Thank you very much for this thread, Ariel! I'll have to take possession on some of these books, since I feel (and know) my writing (and my free verse) is solely based on gut feeling and inspiration, and is absent of any technical and formal considerations, which almost definitely hurts its quality.

To be an arsonist of souls is the best occupation I can think of... Even if you do end up with burnt fingers.


----------



## sas (Feb 15, 2017)

Read MLK's, "I have a dream" speech. Magnificent example, to me. A leader with a poetic soul.


----------



## Raevenlord (Feb 15, 2017)

Absolutely beautiful. I once did schoolwork on our heroes (I know I know), and he was my choice.
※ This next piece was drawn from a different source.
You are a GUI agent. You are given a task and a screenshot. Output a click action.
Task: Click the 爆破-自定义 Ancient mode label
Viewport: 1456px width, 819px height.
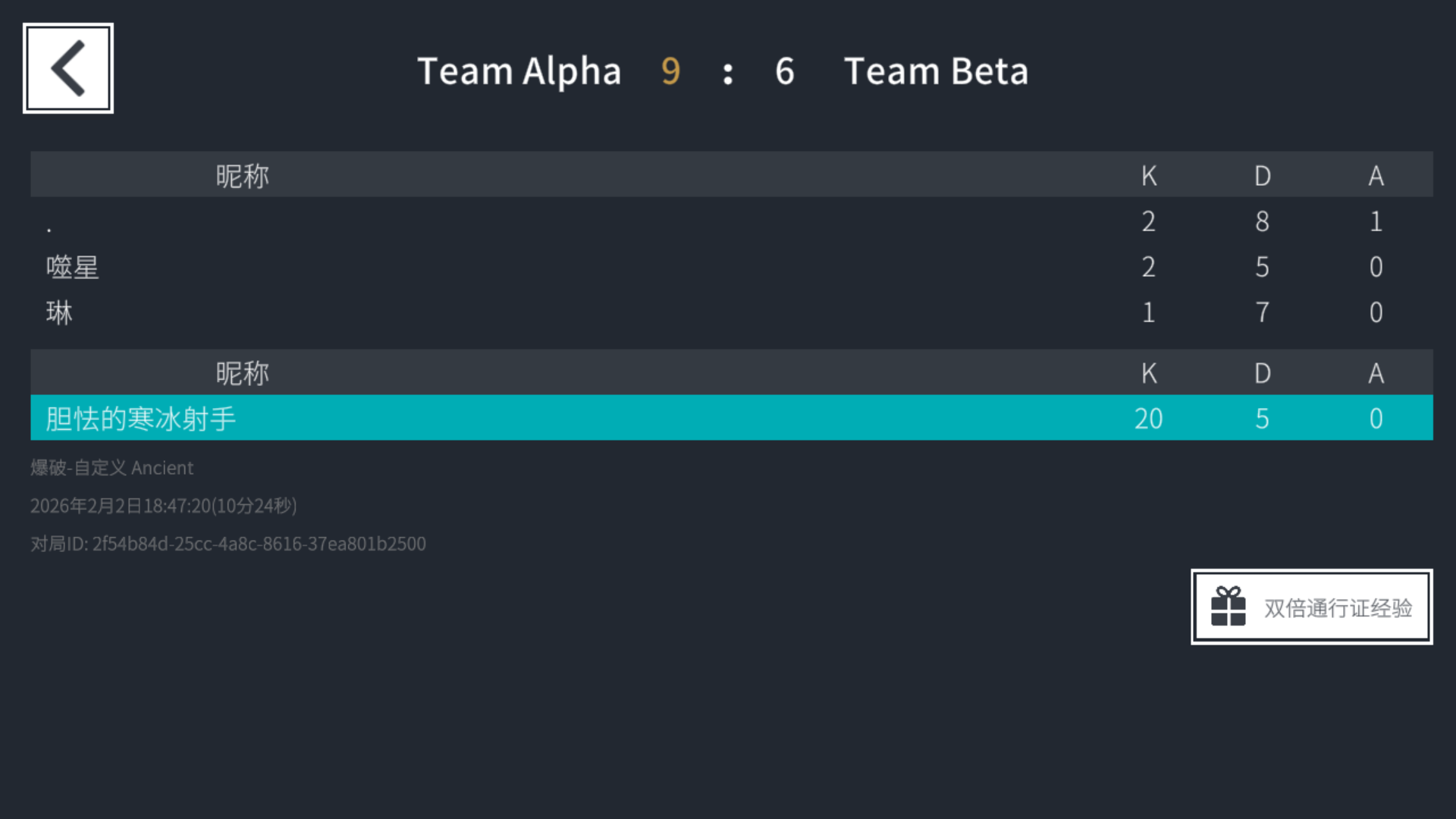tap(112, 468)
I'll never forget the crescendo of feeling, the tightness in my chest, from watching his speech for the first time. 

To be an arsonist of souls is the best occupation I can think of... Even if you do end up with burnt fingers.


----------



## sas (Feb 16, 2017)

Raevenlord.... Look to Winston Churchill; John F Kennedy for other examples (ignore Hitler). I was fortunate to live during the times of MLK, JFK, and Churchill. Inspirational poetic leaders, all. If you know of any who exist today, please let me know.  Best. sas


----------



## Raevenlord (Feb 16, 2017)

I wish I had been that fortunate, because honestly, the fact that I can't name a single leader with those characteristics just reinforces my understanding of today's "politicians" and media. But JFK... ah well.
You just opened a whole new perspective into your character, though. Thank you.


----------



## ned (Feb 17, 2017)

I asked for an anthology of 'free verse' at the second-hand book shop in Swansea.
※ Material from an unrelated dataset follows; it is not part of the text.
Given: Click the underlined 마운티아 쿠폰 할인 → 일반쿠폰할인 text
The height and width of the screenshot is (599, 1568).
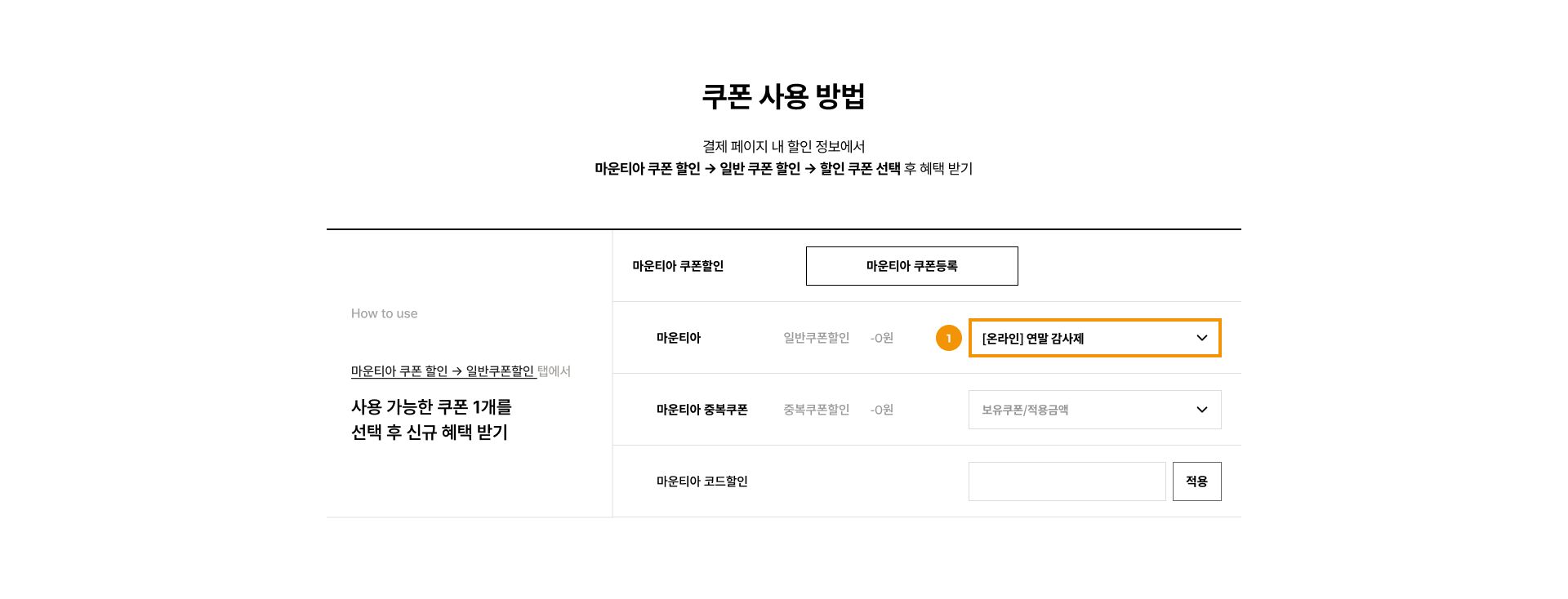Looking at the screenshot, I should [443, 371].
And they charged me 50 pence!


----------



## Pennywise Purple (Feb 21, 2017)

Thanks for the fascinating input Ariel! 
I have researched a few different poetic types in my time as a poet.

But not to the extent you have written.

It was mainly an example followed by a few short sentences, when I found out.
Free verse is control of the form, but as you mentioned, with basics in tact.


----------



## Ariel (Feb 21, 2017)

I currently host the Poets-in-Progress challenge here which focuses on improvement. I write these for that challenge.  It would be an honor if you'd join next month's sestina challenge.

Edit: It would be an honor to have all of you join the challenge.


----------